From: Dr S N Henson <[EMAIL PROTECTED]>

stephen.henson> My point was that in some applications certificates
stephen.henson> may be added from an untrusted source. An example
stephen.henson> would be an S/MIME application which adds certificates
stephen.henson> for later use from S/MIME messages. It may add
stephen.henson> certificates even though it doesn't trust the issuer
stephen.henson> so that a user might trust a certificate by out of
stephen.henson> band means. This is the kind of thing that Netscape
stephen.henson> messenger and other S/MIME clients can do. In such a
stephen.henson> case things like duplicate issuer and serial numbers
stephen.henson> may occur and should be protected against (at whatever
stephen.henson> level).

I'm not sure in what case (modulo idioty like more than 1 issuer using
the same Snake Oil certificate as CA certificate) there would be
duplication.  I can imagine that one might get the same certificate
from several source, but I'm pretty sure it could be resolved but
applying a little bit of automagic intelligence and tossing all
duplicates except for the copy that has the highest trust attached to
it.

Trust, BTW, could rather easily be handled by attaching internal
attributes to certificates with extra information.  Those attributes
are not part of the certificate itself, of course.  Was that
approximately the way you saw this being done as well?

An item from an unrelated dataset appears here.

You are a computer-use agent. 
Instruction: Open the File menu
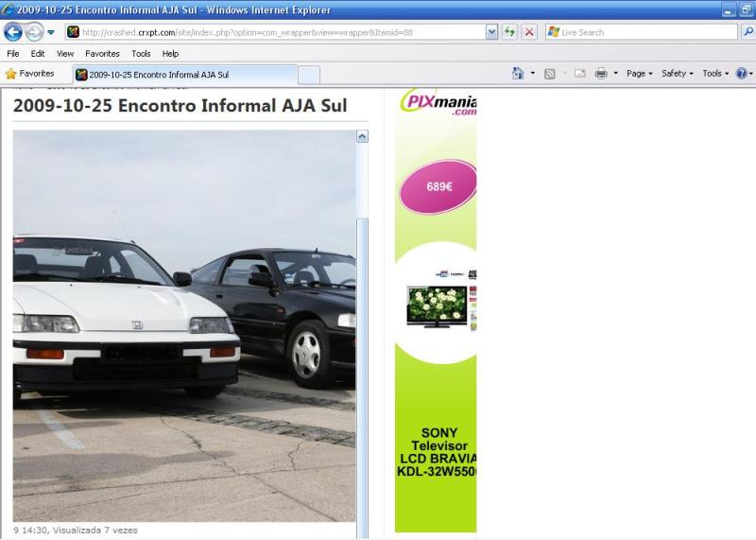13,54
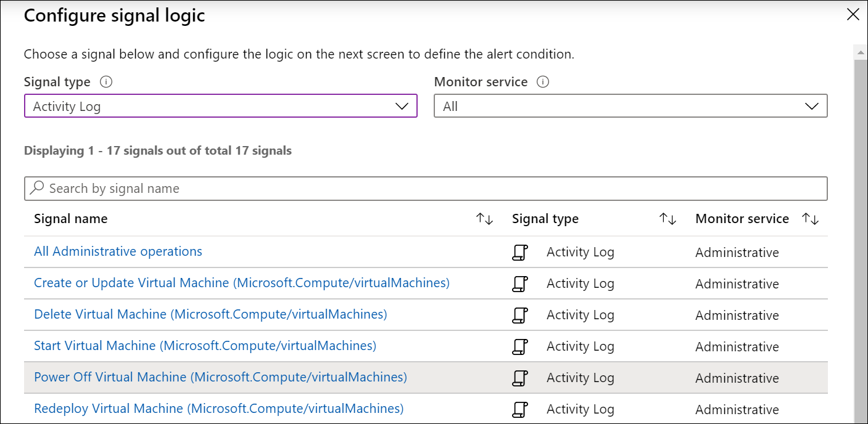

In any case, I find this discussion a bit moot, since different
application might search for anything.  Netscape Navigator, as far as
I have understood, has the email addresses as index key for S/MIME
certificates.  I would rather see that applications can request
indexes on a rather flexible set of basic types, and request searches
according to basically whatever.  The keys used could be attached to
each certificates as another of those internal attributes I mentioned
above (and each certificate could have more than one key attached to
it).  If actual indexes are really built would be up to the plugin.
Then, having indexes based on the hash of the full certificate
wouldn't be something we'd have to decide, would it?

Does that sound like a feasible thought?